#### WHAT IS BEING ASKED:
Only the lines from the one containing "The image size is (732, 1568)." through the last line of the data below belong in your answer, copied exactly and without pictures.

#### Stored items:
▼
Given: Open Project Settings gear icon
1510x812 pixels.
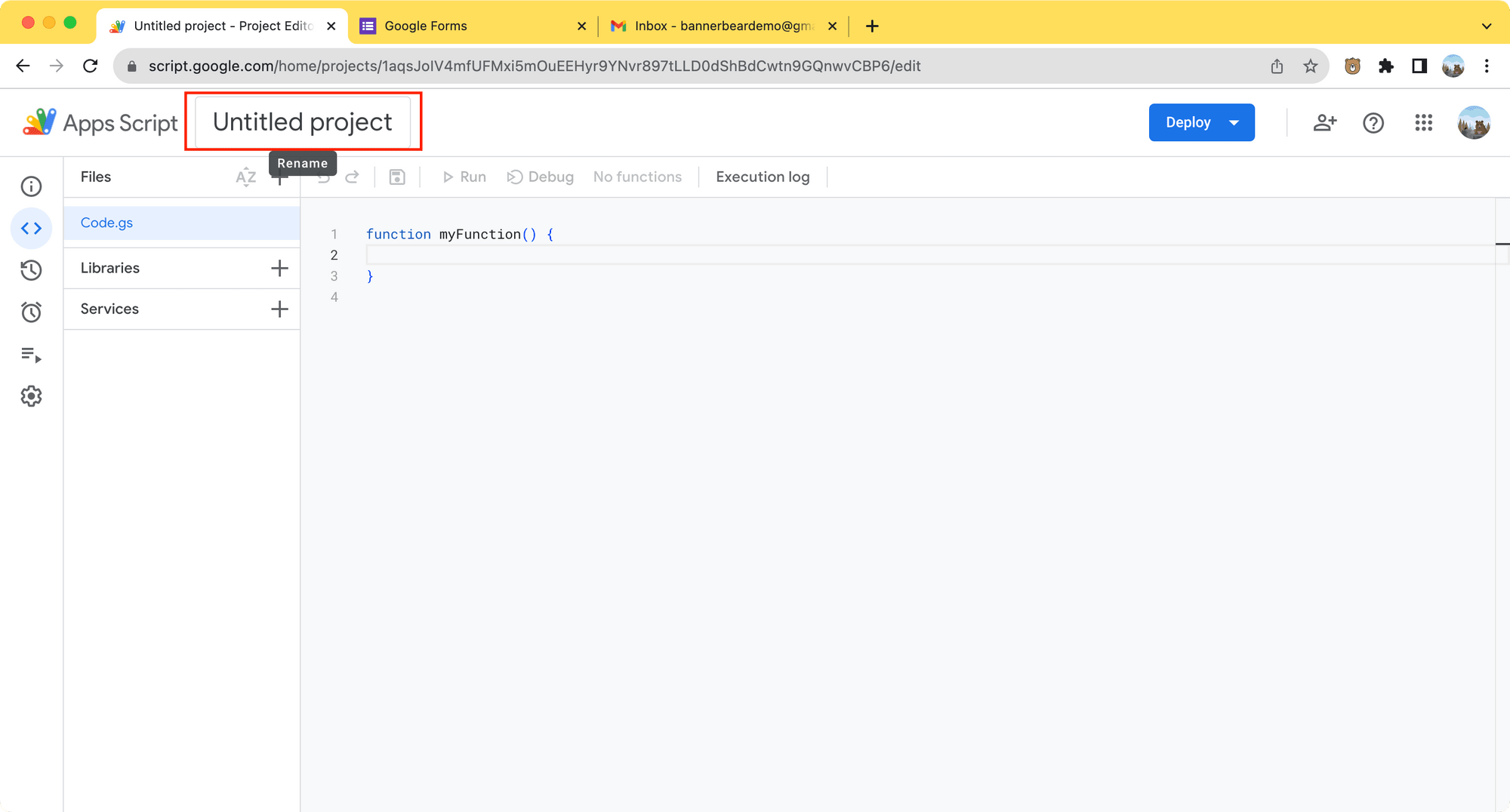Looking at the screenshot, I should click(31, 396).
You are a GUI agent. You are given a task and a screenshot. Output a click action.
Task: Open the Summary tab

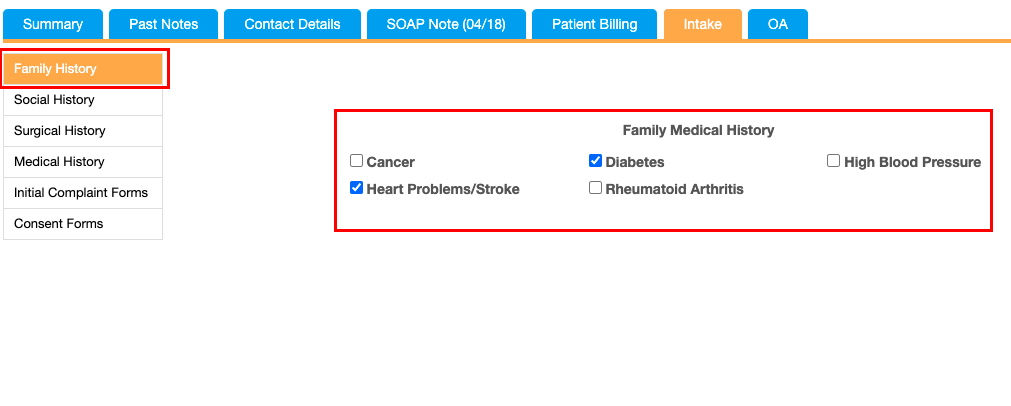[53, 24]
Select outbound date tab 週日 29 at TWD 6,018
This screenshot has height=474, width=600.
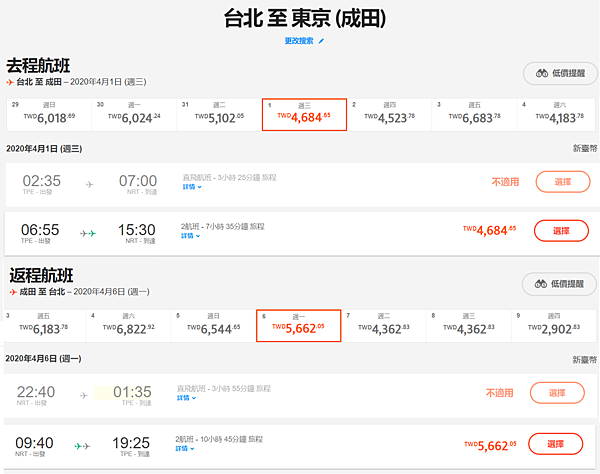click(x=47, y=115)
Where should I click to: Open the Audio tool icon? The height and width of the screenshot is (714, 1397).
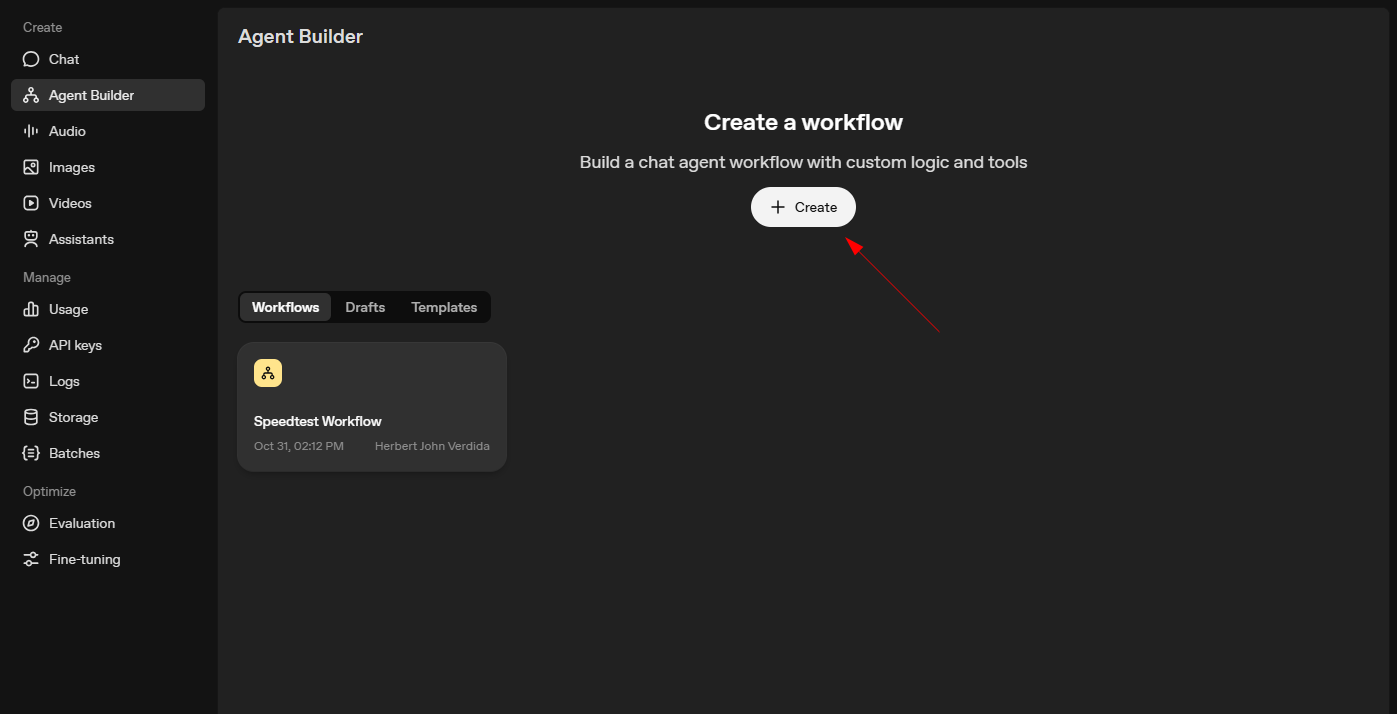coord(30,130)
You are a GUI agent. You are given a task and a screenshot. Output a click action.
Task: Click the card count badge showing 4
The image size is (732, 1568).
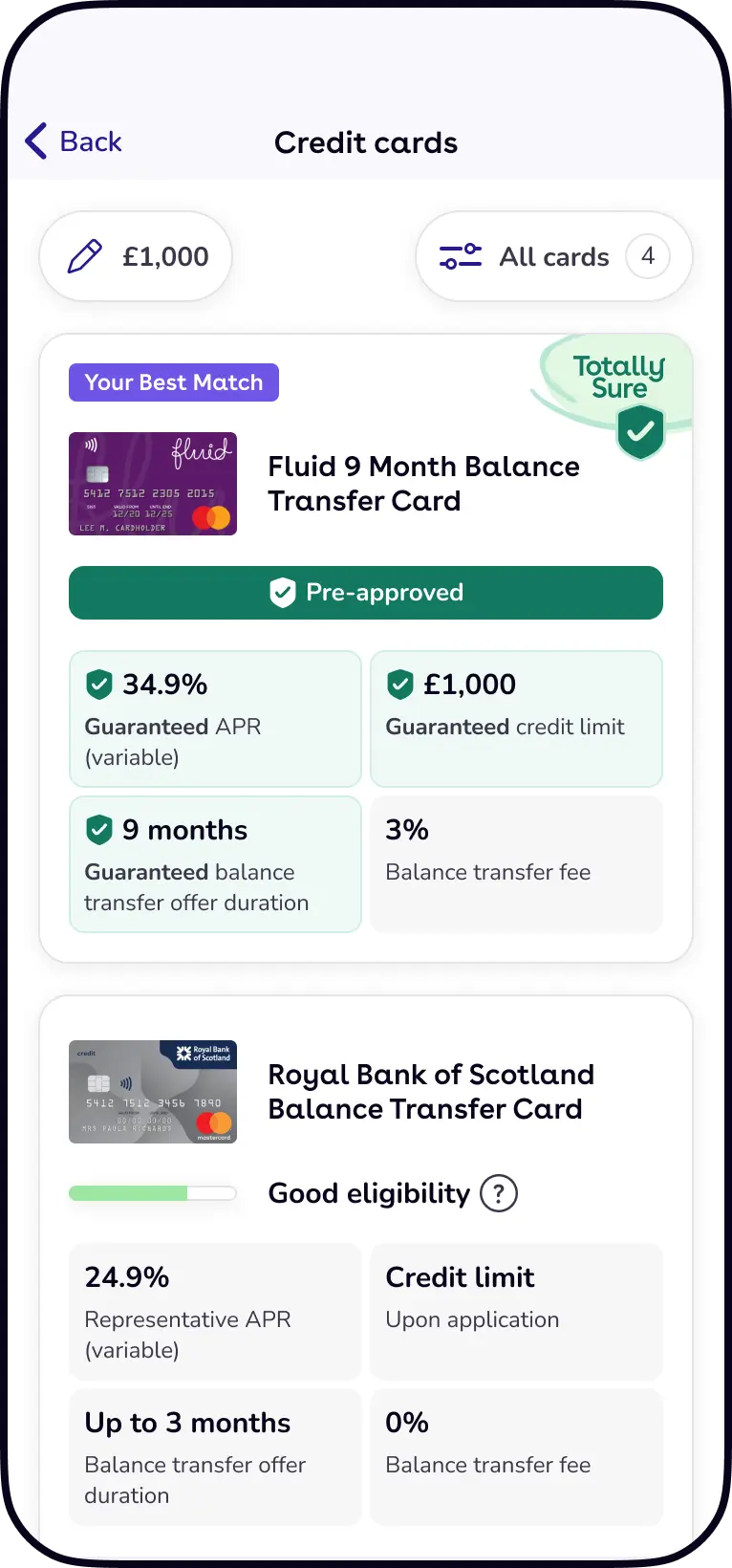647,256
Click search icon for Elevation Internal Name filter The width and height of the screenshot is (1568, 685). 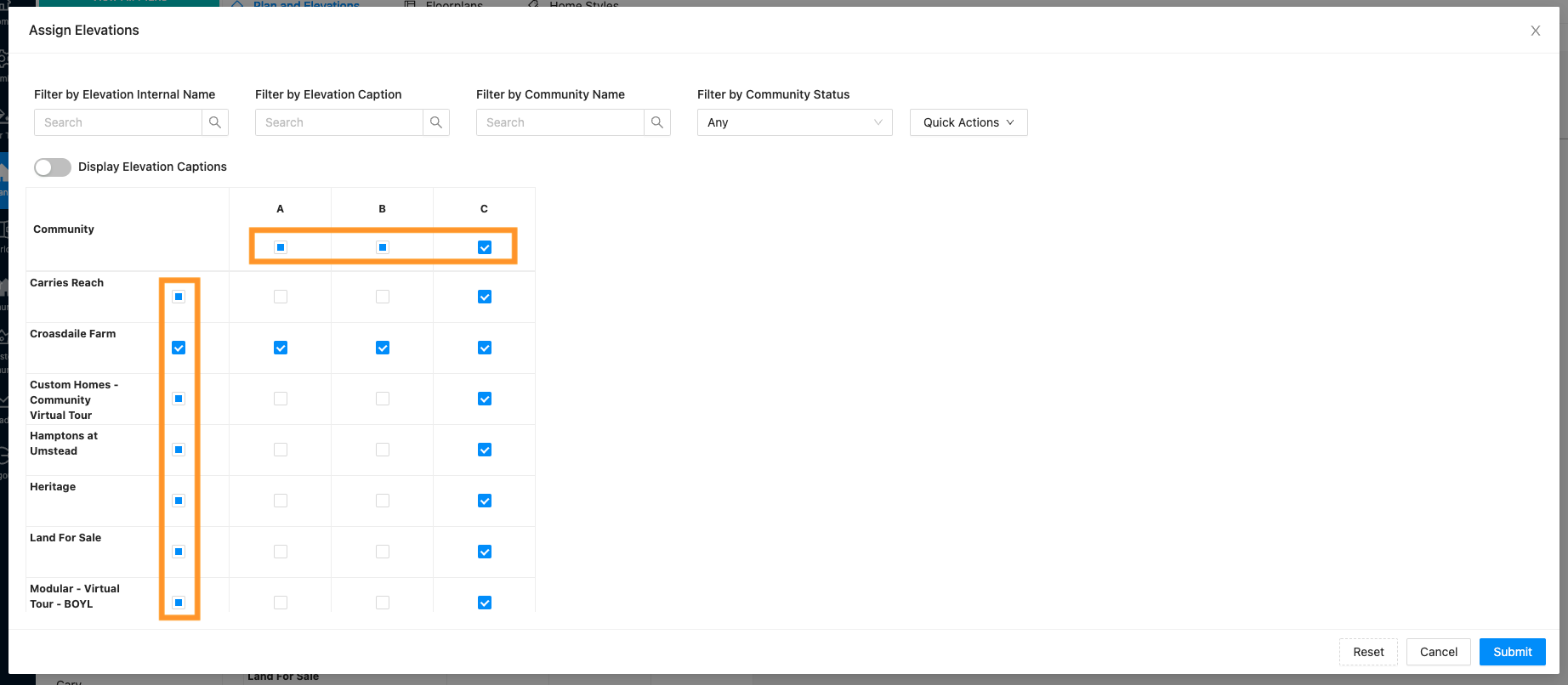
▲
#### RESPONSE TO THE TASK:
The image size is (732, 1568).
647,256
Click search icon for Elevation Internal Name filter The width and height of the screenshot is (1568, 685). 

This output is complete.